You just have to hang in there, i am now busier than ever. I would also say, don't always turn down the part-time work, the 'bits and bobs' they are sometimes called. You never know what they can turn into and you don't know how long you will have to wait for full-timers to come along. I had a two hour a week job that has now increased to five hours a week, and a four hour job that is now thirteen hours. If I had turned down those two jobs initially I would have lost 18 hours !

You have to make sure you get the balance right. Take on too much work that doesn't suit your dc, and your home-life will suffer, and stress will quickly creep in. I made the decision long ago not to take on any kids older than mine. You also get a gut feeling as to what parents and kids will suit you and your family. My dc are quite gentle laidback types, and so are the mindees I have, it has just worked out this way, so they all get on really well.

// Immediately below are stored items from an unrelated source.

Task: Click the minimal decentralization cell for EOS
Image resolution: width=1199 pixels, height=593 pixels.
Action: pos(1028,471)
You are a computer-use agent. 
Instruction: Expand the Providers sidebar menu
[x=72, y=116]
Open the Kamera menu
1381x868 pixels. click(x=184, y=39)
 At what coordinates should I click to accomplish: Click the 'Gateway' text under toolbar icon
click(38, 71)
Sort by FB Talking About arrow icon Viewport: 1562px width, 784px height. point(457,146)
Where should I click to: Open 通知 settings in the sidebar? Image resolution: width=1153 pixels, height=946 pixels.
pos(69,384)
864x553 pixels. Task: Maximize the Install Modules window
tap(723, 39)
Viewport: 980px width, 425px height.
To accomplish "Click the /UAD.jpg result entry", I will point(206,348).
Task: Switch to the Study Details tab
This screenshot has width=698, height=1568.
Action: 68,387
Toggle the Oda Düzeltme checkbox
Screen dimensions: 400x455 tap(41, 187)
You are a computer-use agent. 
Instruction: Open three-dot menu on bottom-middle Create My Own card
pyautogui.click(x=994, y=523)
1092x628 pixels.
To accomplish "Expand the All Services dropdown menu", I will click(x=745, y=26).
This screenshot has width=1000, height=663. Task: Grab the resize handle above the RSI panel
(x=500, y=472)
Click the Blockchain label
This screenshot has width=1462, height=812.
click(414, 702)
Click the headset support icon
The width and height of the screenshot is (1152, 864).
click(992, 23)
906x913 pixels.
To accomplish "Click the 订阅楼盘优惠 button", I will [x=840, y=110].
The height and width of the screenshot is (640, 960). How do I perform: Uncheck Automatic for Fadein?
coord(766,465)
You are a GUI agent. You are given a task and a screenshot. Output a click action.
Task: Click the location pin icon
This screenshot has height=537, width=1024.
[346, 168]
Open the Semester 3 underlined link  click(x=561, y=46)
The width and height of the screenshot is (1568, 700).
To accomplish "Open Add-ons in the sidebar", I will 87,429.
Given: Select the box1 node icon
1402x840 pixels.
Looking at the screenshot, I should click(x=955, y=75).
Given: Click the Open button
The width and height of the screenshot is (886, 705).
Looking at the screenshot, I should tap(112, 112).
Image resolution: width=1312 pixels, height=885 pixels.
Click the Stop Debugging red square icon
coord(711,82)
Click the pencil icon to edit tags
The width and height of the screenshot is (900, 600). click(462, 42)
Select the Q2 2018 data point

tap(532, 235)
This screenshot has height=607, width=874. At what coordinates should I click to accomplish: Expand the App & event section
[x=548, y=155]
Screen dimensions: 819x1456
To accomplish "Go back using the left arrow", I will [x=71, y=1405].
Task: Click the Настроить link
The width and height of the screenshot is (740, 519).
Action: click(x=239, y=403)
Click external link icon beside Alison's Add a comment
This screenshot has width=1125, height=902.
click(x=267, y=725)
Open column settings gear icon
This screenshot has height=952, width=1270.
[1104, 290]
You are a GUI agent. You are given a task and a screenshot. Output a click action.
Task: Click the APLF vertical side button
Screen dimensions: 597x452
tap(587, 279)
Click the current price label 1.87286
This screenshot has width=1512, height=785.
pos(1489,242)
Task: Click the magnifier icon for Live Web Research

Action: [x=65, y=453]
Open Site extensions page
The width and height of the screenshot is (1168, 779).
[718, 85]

KatyMac Sat 28-Feb-09 16:55:18

I also think that as a HEing single parent you could mind at weekends which are financially lucrative without it affecting your DC's as dramatically as those of us with children at school

Scarfmaker Sat 28-Feb-09 17:10:06

In the 8 years I've been childminding I've always had a steady and reliable income. I usually take on full-timers and then as they get older there are the pick-ups etc. which take the hours down but then I usually just take on another full-timer.

I think it depends on how much you want to take on (I only have two full-timers at the moment) and they've been with me for 18 motnhs and this provides me with a steady income. Saying that one mum is on maternity leave and is going down to three days until September but I can cope with that.

I could take on extra children after school but I usually turn this down because it's too 'bitty' and I also have three of my own and a small house so you have to weigh up different things.

Also the area you live in - if in a small village you could be very busy or have no work at all.

nomoreamover Sat 28-Feb-09 18:37:17

You don't have to do all your H'edding during the week - you can use the weekends also. DS1 simply rubbed along with the mindees and if I wanted him to do work book stuff thats when I got the others sitting up to do crayons and mark making so he didn't feel lonely! But tbh when there are mindees in the house we stick to being autonomous and do more structured things at the weekend when they ahev all gone.

If yoru income fluctuates you simply ring tax credits with each change (they are SO easy to deal with) and also with HB you just need to do exactly the same but in writing - so jot down your income changes on a sheet opf paper and stick it in the post - they then alter your benefit accordingly.

To be honest tho it won't make that much of a difference until your business is well and truely established and that can take 6 months to a year. Honestly - they are used to dealing with CMs - they will hold your hand through each change you need to make.

As for it being unreliable - even if you only make £20 a week for ages - you will still be better off than you would on Income support etc because of the tax creditys - trust me they are embarrassingly high for Single mum CMs.........

Yurtgirl Sun 01-Mar-09 12:27:19

Thats what I needed to hear everybody thanks!

I have been already to the pre registration meeting so I now need to dig the stuff out and start sifting through it all.

Hurrah decision made

mogs0 Mon 02-Mar-09 20:25:41

Another single mum CMer here!! The paperwork side of things takes a bit of getting used but, for me, the good far out-weighs the bad (even if my house does look like a branch of Mothercare!!).